Never down, always up

My attempt at a "Never down, always up" logo. "Never down" is in all caps in purple text on a gold field. Below it, "always up" is in all caps, upside down, in gold text on a purple field.

It started 6 years ago as an improvised chant.

My oldest daughter was learning to pull herself up with the help of her play pen’s fence. She would respond to my wife and I gleefully shouting “up!” and “down!” at her, but she was always more interested in “up”.

As with many things with my babies, I turned it into a fragment of song. This one, was kind of a P-Funk-style chant:

Oh no we’re never down, cuz we’re always up. We’re never down, cuz we’re always up. Uh-uh… (repeat until tired)

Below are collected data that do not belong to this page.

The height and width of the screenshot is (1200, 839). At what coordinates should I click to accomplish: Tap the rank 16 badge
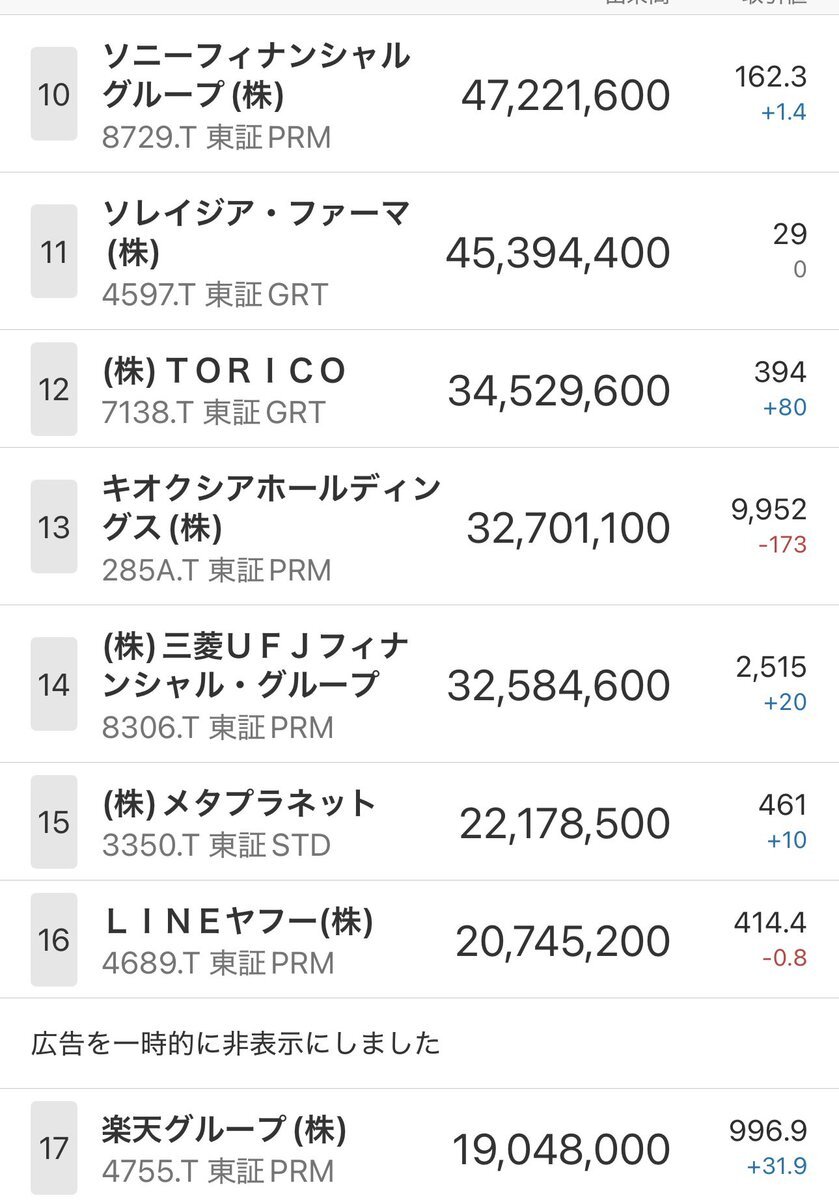point(54,940)
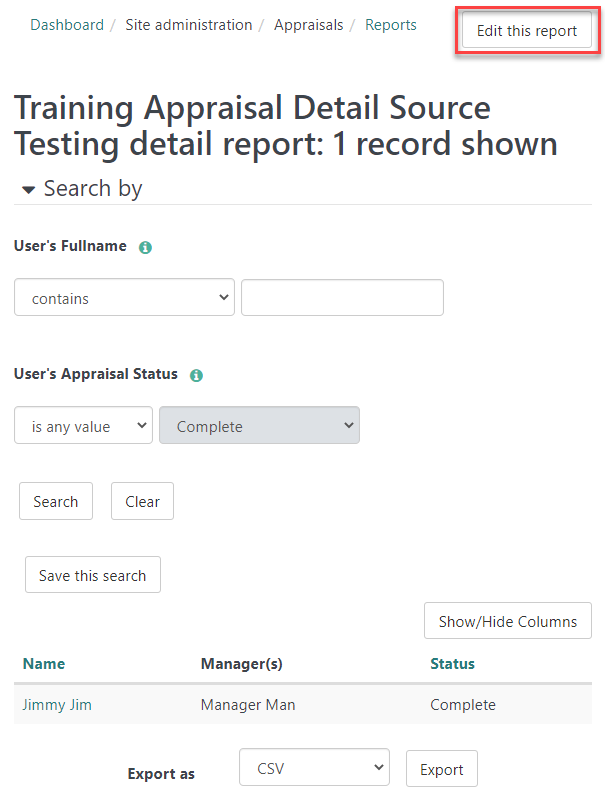Open Reports breadcrumb link
The image size is (605, 797).
[390, 25]
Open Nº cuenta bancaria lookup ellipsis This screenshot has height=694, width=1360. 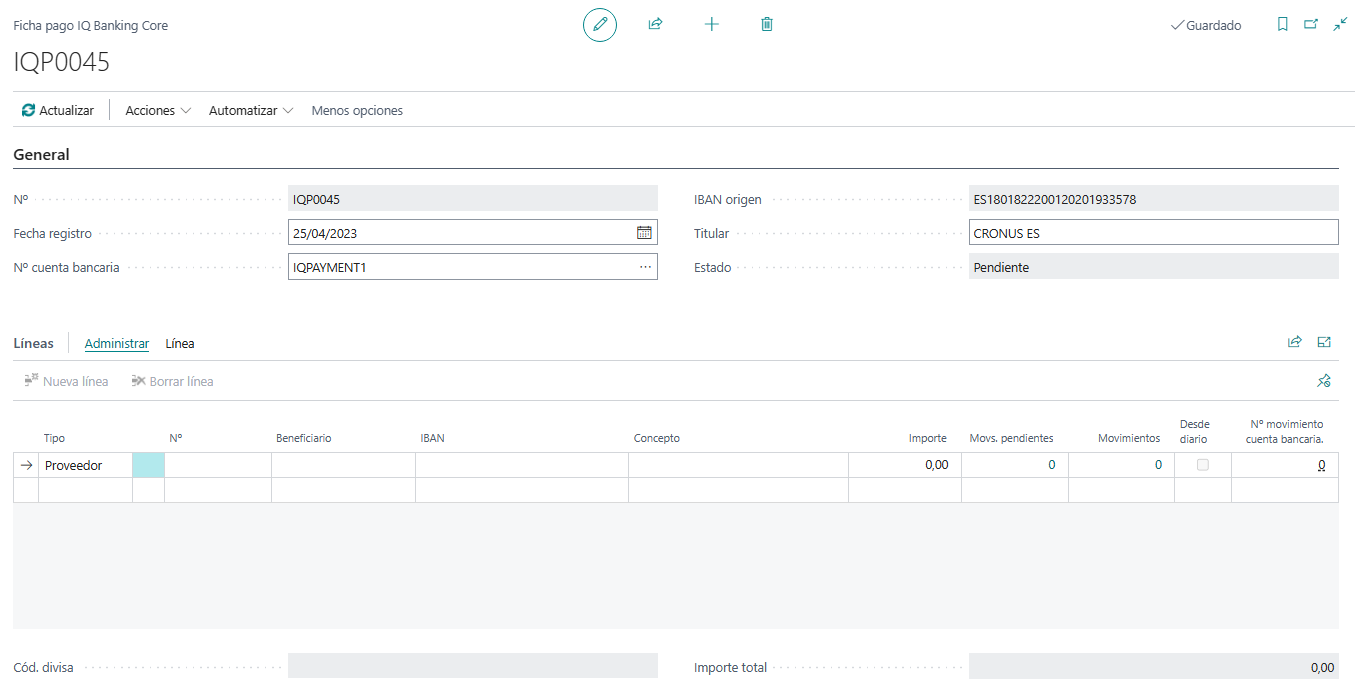coord(645,267)
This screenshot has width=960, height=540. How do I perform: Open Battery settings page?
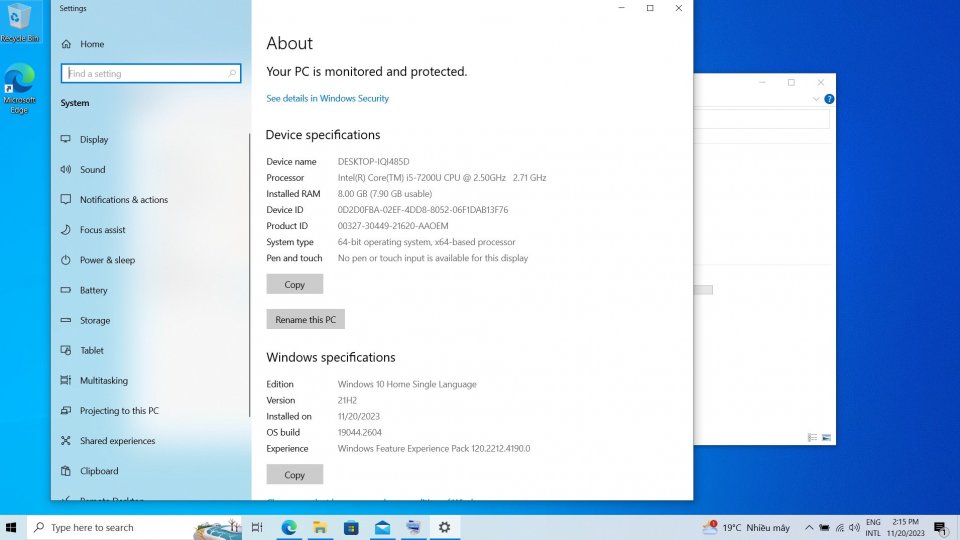click(x=93, y=290)
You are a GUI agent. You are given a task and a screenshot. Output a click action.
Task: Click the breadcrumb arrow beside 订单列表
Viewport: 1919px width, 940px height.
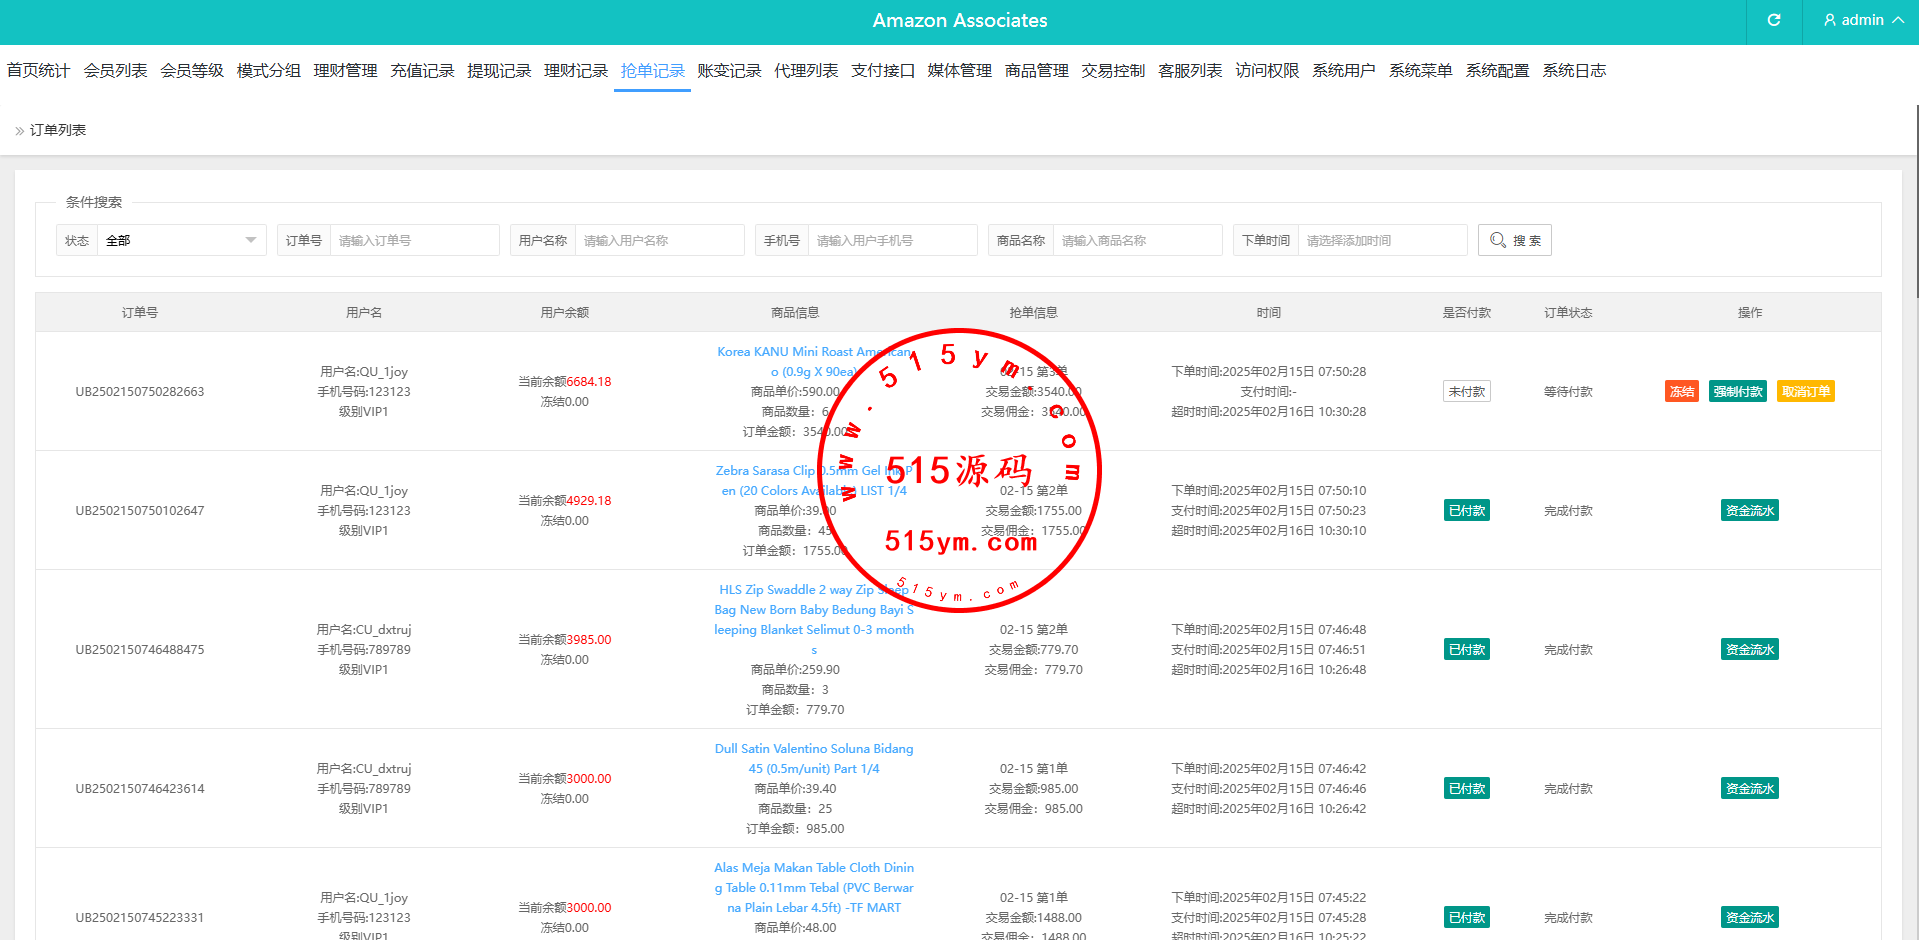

My oldest daughter, aged around 6 months old, facing away from the camera, standing by holding on to the bars of her play pen.
Our little stander upper

Gradually, I realized that this little chant resonated with me on a deeper level. I spent much of my adolescence struggling with my mental health. I didn’t have that terminology at the time. I was just suffering with no perspective. I endured two periods of major depression. As I gathered myself together, I think I kind of reorganized my mind in a way that has helped me be a lot more balanced and resilient. I haven’t been depressed for the better part of 2 decades now.

I’m no expert on mental health, so all I can do is speculate on what changed, but I think a big part is cultivating acceptance and gratitude. Acceptance of my current conditions and a willingness to take on life as it is, rather than how I would want it to be. Gratitude for every day that isn’t like the worst ones that I experienced.

In that context, “never down, always up” is not about toxic positivity, something I very much do not subscribe to. Rather, it means trying to stay free from the feedback loops of negativity I found myself stuck in for so many years. It means looking for paths forward actually available to me, keeping an open mind to unexpected opportunities.

I relate “never down, always up” to playing rugby, where you have to put your body on the line and do things you know will be painful or dangerous on behalf of the team. And then you have to physically pick yourself off the ground, in order to do it again.

I relate “never down, always up” to my experience teaching, where I would experience entire weeks of crushing failure and humiliation, but I showed up in my class 8a Monday morning, as if I had a blank slate.

I relate “never down, always up” to parenting. In the newborn days, literally not having autonomy over when we could sleep. And also the times as they have gotten older when the dynamics of four dysregulated children can really test our sanity. It’s the mentality that it’s about more than the bad parts of the grind, and that the work we put in will be worth it to raise thriving children.

The more I think about it, the more I identify with it. It’s the motto I’ve always wanted. And now it’s also the title of my homepage.